Market Watch was cautious not to conclude that the news from North Carolina is a vindication of critics of extending unemployment benefits. It noted that several states that did not cut benefits had also shown a decline in joblessness.

Nevertheless the North Carolina experience deserves a look. What happened in North Carolina is even more relevant because the state was particularly hard hit during the Great Recession. In dire straits, North Carolina availed itself of federal loans to help pay for unemployment benefits, which lasted 26 weeks.

When North Carolina ended up seriously in hock to the feds, Republican Governor Pat McCrory, who took office in 2013, faced a choice: raise taxes, a course of action McCrory maintained would harm businesses (which, after all, create jobs) or cut unemployment benefits. The brave governor cut benefits.

The maximum weekly benefit was cut from the previous high of $535 to $350, a not insignificant reduction. The time people could collect benefits was cut from 26 weeks to only 12 or 20. But that was not the end of the cruelty.

McCrory’s cuts imposed a further hardship on the unemployed: unemployed North Carolinians became ineligible for certain cash payments offered by the federal government, which requires states to pay a certain level of benefits to qualify for these payments. About 70,000 North Carolinians lost out on these payments.

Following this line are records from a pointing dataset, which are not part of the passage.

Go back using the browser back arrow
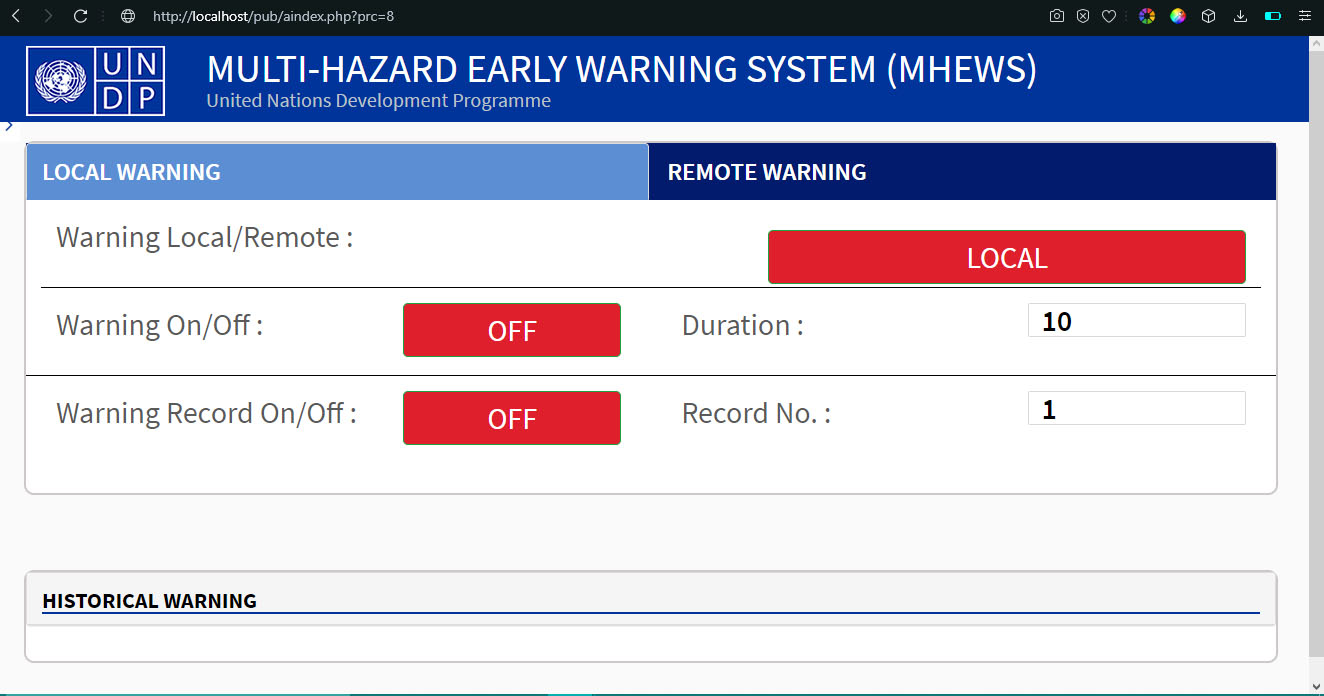 [15, 16]
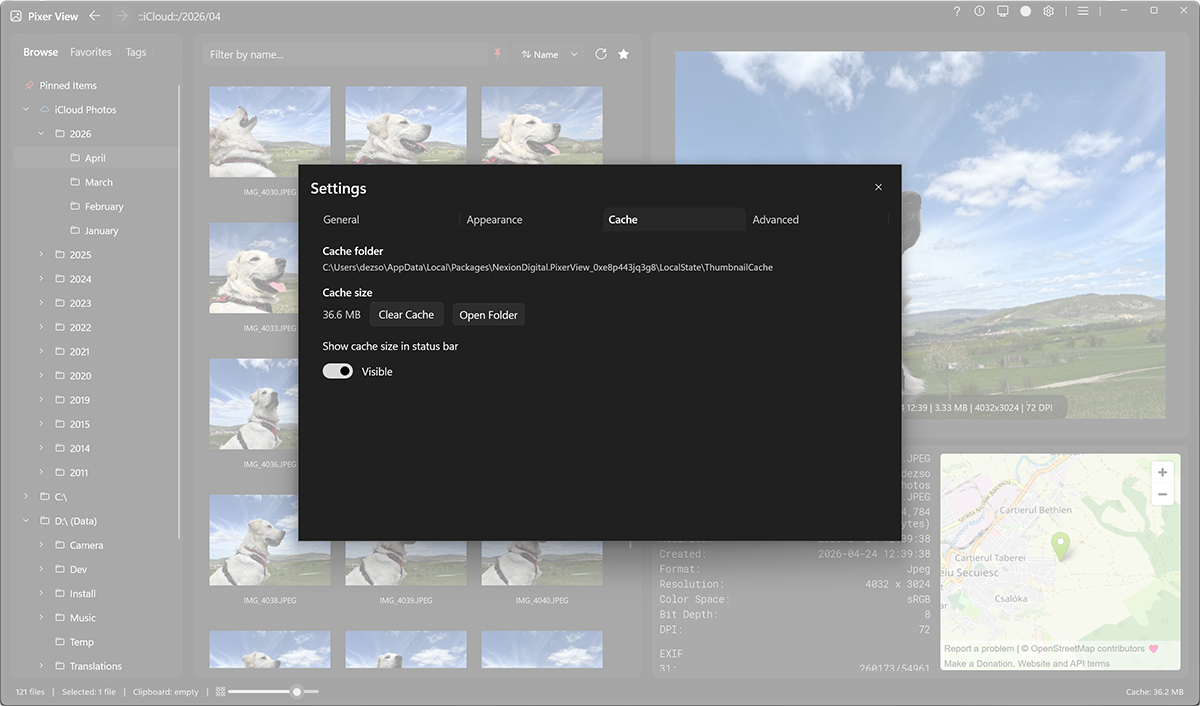Turn off the Visible status bar toggle
The width and height of the screenshot is (1200, 706).
point(337,371)
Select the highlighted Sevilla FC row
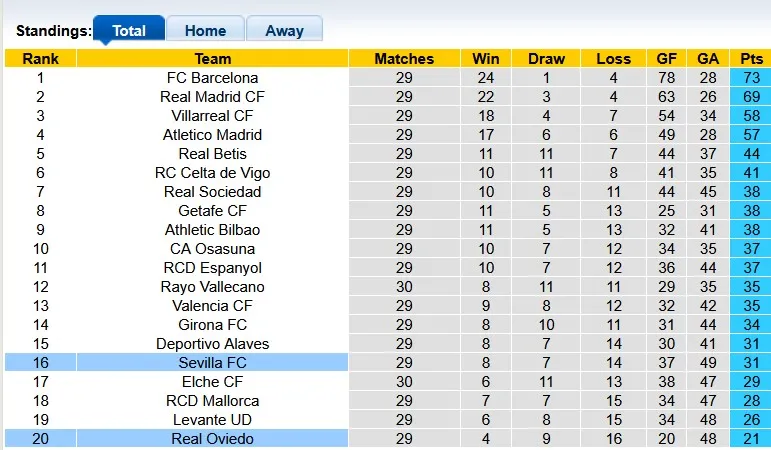This screenshot has width=771, height=450. coord(212,363)
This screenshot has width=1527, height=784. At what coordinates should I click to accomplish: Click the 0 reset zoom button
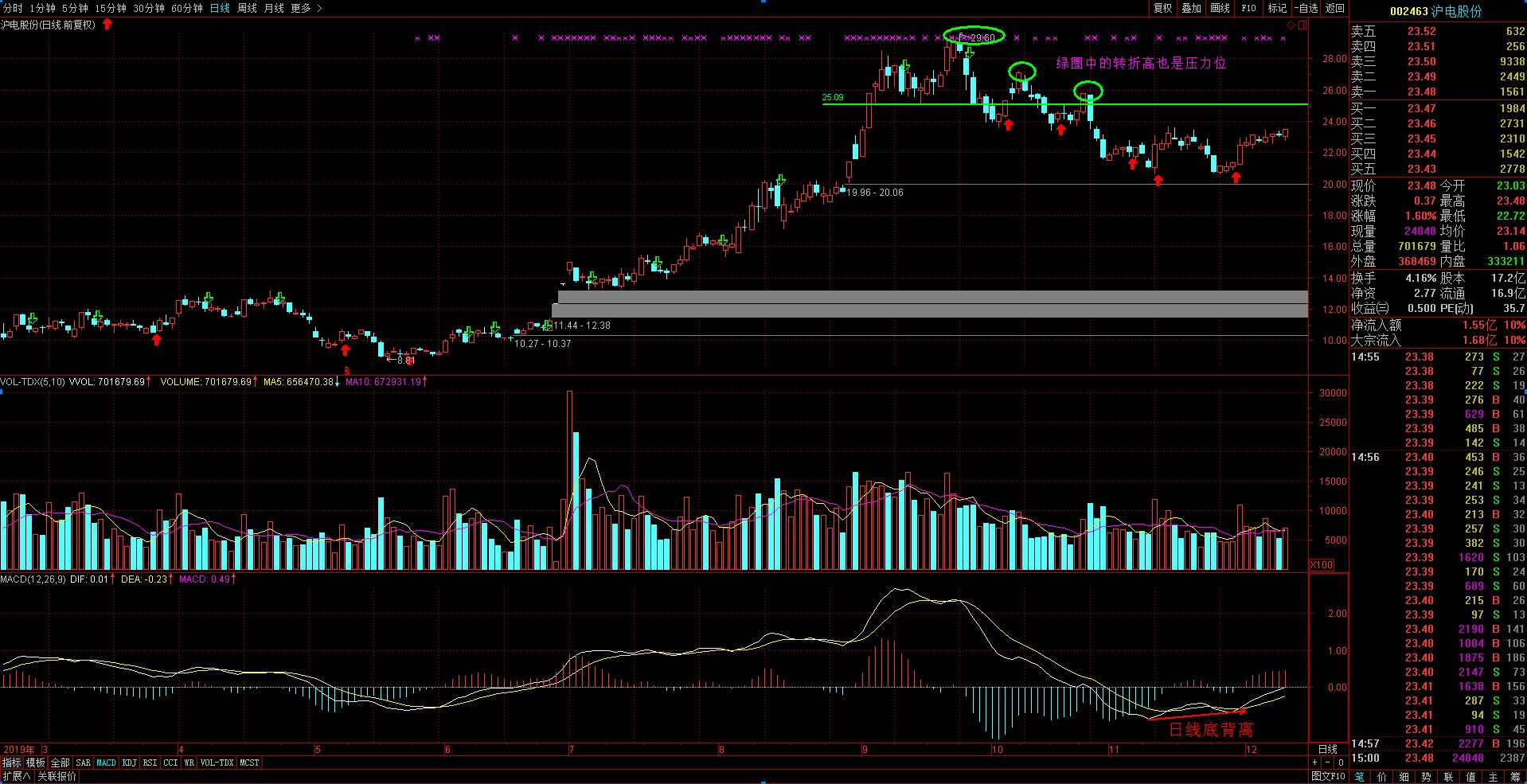click(x=1341, y=763)
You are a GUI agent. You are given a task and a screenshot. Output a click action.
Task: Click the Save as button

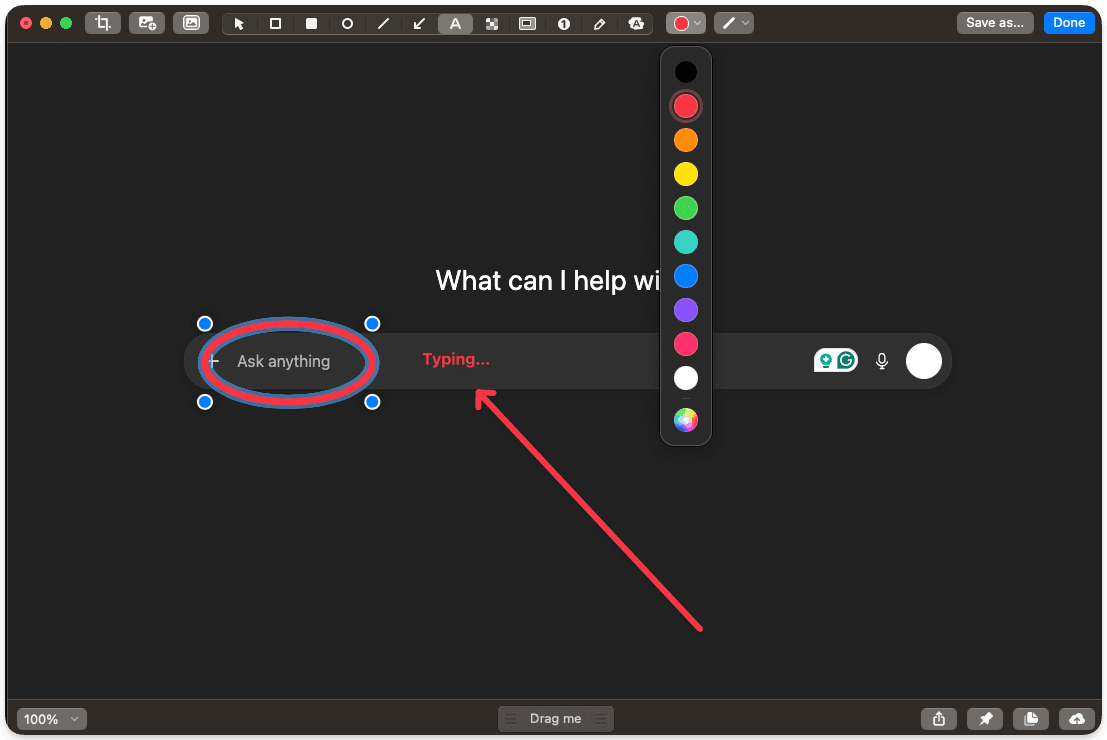[994, 22]
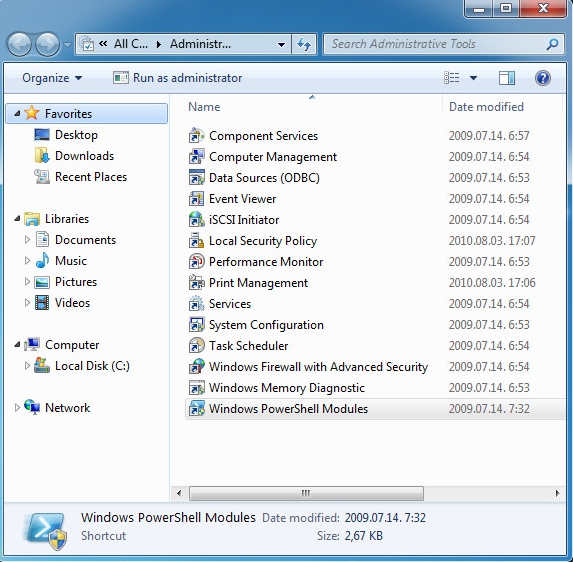Expand the Network tree node
The height and width of the screenshot is (562, 573).
point(17,407)
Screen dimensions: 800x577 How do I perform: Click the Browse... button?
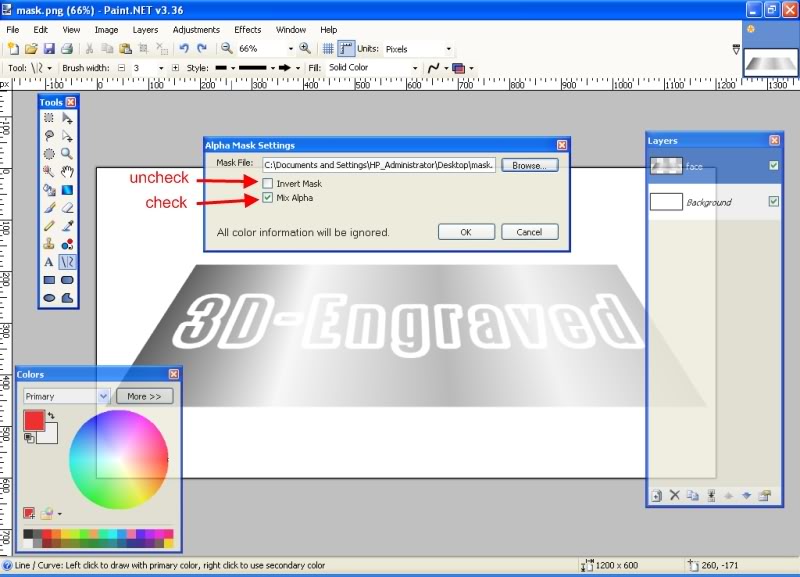[x=529, y=165]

If the congressional Democrats (and a few wayward Republicans!) who supported extending the benefits were right, McCrory’s cuts should have ushered in a humanitarian crisis that made the Armageddon that ensued from the sequester mild. Oh, wait…

Market Watch’s Jeffrey Bartash wrote:

North Carolina’s jobless rate rose a notch to 8.9% in July and then began a steady descent: 8.7% in August, 8.3% in September, 8.0% in October and a preliminary 7.4% in November, according to U.S. Labor Department figures. 

That’s the lowest rate since late 2008, though monthly numbers are prone to sharp revisions.

This data doesn’t tell us what happened to everybody who is no longer classified as unemployed.

Market Watch speculated that some may have retired, ended up on welfare, or moved in with family. In other words, some of them may have gotten out of the work force, as many former workers across the nation have done, thus helping bring down the still dangerously high national employment rate.

Still, while there may have been people who didn’t get jobs, it is undeniable that North Carolina's unemployment rate declined. It is unarguable that more people were working than before the cuts, thus reducing the pool of human suffering.

The North Carolina success story should have been a rallying cry for Republicans when extending the benefits was debated on Capitol Hill.

It is unfortunate that some chose instead to focus on how to “pay for” extending the benefits, as if extending these benefits is inherently good, if only you can find a way to afford them.

They should instead have been willing to talk about the morality and utility of long-term unemployment benefits. As it happens, this is something about which I know a thing or two.

In the 1990s, living in New York and tossed by a publisher who didn’t like my column (talk about cruel!), I found myself receiving unemployment insurance benefits. I have to confess that they offered me peace of mind, especially at first, when life was raw.

I’ve written before about my experience with unemployment benefits. I should have headlined my saga “How I Lost My Benefits but Found a Job.”

Yes, ladies and gentleman, this rock-rib right winger, advocate of pluck and grit and elbow grease had been dawdling in her job search. I didn’t really realize I was lackadaisical, though in retrospect I know that some of my ideas for employment were fantastical. I won’t tell you which intellectual journal I tried to sell on the idea of my doing a gossip column for them!

But then the benefits were about to expire and the wolf is at the door: Mr. Wolf makes you lose your pickiness and take any job you can get. For me, it was a job I didn't really want but which turned out to be a long-term, life blessing. I am so glad I took it, but I might have spurned the offer if the benefits hadn’t stopped.

I hope that the next time unemployment benefits come up in Washington—and believe me, the issue will come up again—the Republicans will remember North Carolina and make an argument that is both moral and utilitarian. We shouldn’t be trying to “pay for” a “benefit” that keeps people on the dole.